Se l’emisfero sinistro identifica e analizza ogni oggetto riconoscibile che delimita lo spazio, quello destro è attivo invece quando, guardando una stanza o un panorama, si nota soprattutto lo spazio tra le cose. Parecchi studi sulla funzionalità cerebrale dimostrano che la condizione fisiologica più vantaggiosa è quella che si verifica quando entrambi gli emisferi sono attivi. In questo modo sono infatti possibili sia l’alternanza che la sinergia delle funzioni specifiche e complementari dei due emisferi, quindi il recupero per ciascuna delle due parti e la capacità di affrontare i problemi che si presentano. Il tutto grazie al fatto di poter accedere contemporaneamente alle proprie risorse razionali e a quelle intuitive. Ma vista e considerata la specificità di queste funzioni e la loro modalità di attivazione, quando si satura regolarmente lo spazio in cui si vive con qualcosa di riconoscibile – a cui automaticamente viene assegnato un nome e non solo una forma spaziale neutra – è abbastanza inevitabile che lo stato di coscienza viri verso le modalità caratteristiche del solo cervello sinistro, razionale e analitico.

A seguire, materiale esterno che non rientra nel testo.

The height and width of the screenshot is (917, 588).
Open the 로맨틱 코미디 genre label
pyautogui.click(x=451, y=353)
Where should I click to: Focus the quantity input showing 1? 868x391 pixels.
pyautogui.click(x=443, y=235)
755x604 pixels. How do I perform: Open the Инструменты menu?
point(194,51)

Così mentre muoversi all’interno di un giardino zen, in mare aperto o nel deserto evoca prevalentemente modalità legate all’attività del cervello destro, e quindi stimola le facoltà più intuitive e olistiche, all’altro estremo, muoversi in uno spazio saturo di oggetti peculiari come il Vittoriale (la casa-museo di Gabriele D’Annunzio), o lungo una strada provinciale tappezzata di cartelloni pubblicitari e costellata di segnali stradali, capannoni industriali e ipermercati, porta più facilmente nello stato di razionalità caratteristico del cervello sinistro.

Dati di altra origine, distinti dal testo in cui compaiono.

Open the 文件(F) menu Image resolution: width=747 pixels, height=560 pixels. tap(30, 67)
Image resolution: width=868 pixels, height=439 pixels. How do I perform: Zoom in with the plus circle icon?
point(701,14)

Ovviamente con beneficio d’inventario: l’organismo umano infatti, benchè sensibile non è impotente. Tanto che anche in un ambiente come quello descritto è sempre possibile che lo sguardo sia catturato dallo spazio tra le macchine o dal contorno indistinto tra gli edifici piuttosto che dagli oggetti. Ma le probabilità scendono vertiginosamente. Per altro, è palese come non sia questa l’intenzione di chi progetta i cartelloni pubblicitari e i segnali stradali (dalla cui visibilità dipende la sicurezza degli automobilisti) mentre, al contrario, un giardino o un dipinto zen sono studiati con il preciso scopo di portare l’attenzione sullo spazio tra le poche forme neutre presenti.

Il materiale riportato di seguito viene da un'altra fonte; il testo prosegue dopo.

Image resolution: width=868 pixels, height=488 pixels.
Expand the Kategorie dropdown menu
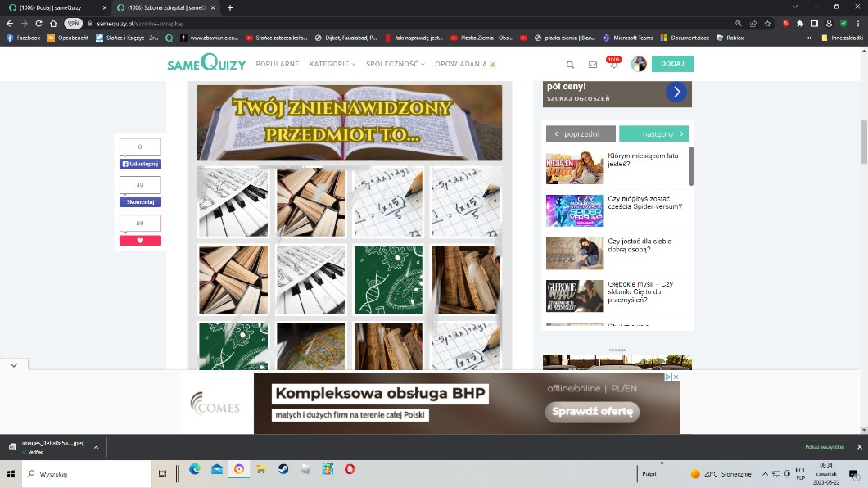click(332, 64)
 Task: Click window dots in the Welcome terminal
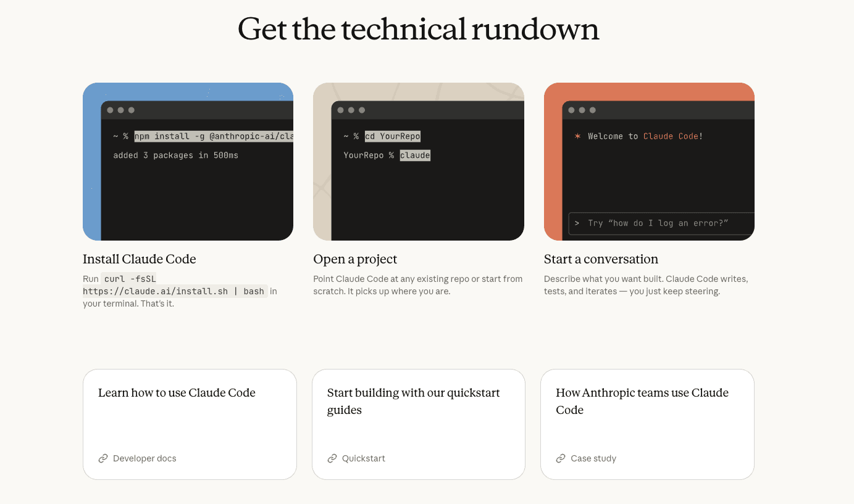(582, 110)
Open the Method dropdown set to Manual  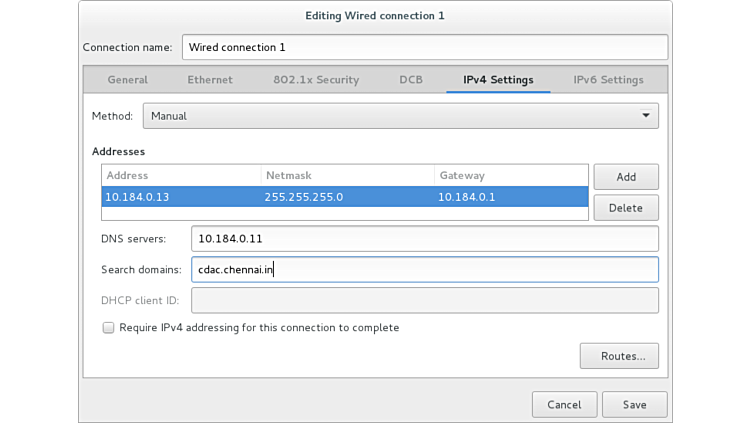pyautogui.click(x=400, y=116)
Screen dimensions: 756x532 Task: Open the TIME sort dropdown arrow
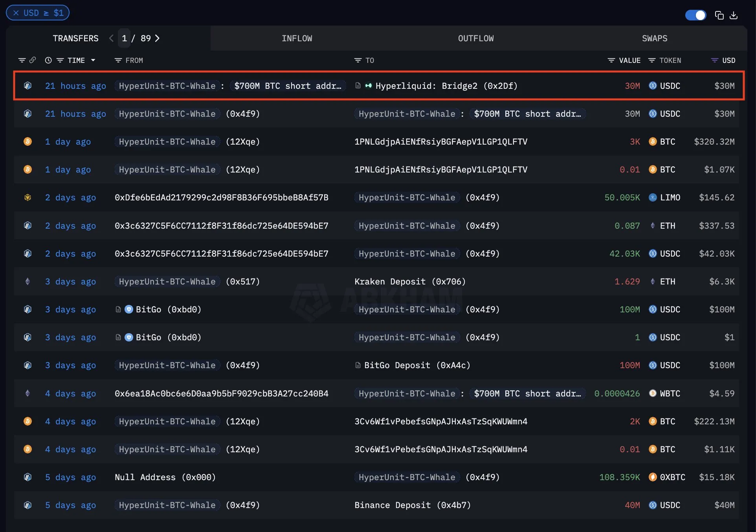(x=93, y=60)
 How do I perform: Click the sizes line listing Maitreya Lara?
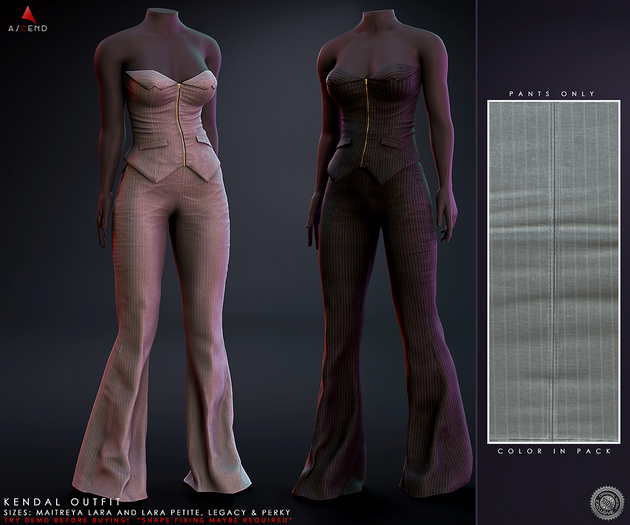pos(147,513)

E’ facile a questo punto comprendere come l’ambiente in cui si vive, sia in casa che fuori, abbondi di spazi con caratteristiche del primo tipo. Se non ci si crea appositamente uno spazio libero, un angolo meno carico o una scrivania sgombra, perfino in casa è facile ritrovarsi privati della possibilità di recupero garantita dall’alternanza dei due emisferi cerebrali. Al di là delle mode, uno dei meriti che si possono riconoscere al movimento New Age è di aver comunque reintrodotto anche nella nostra cultura un gusto per spazi che ben si accordano allo stato meditativo o di vuoto mentale.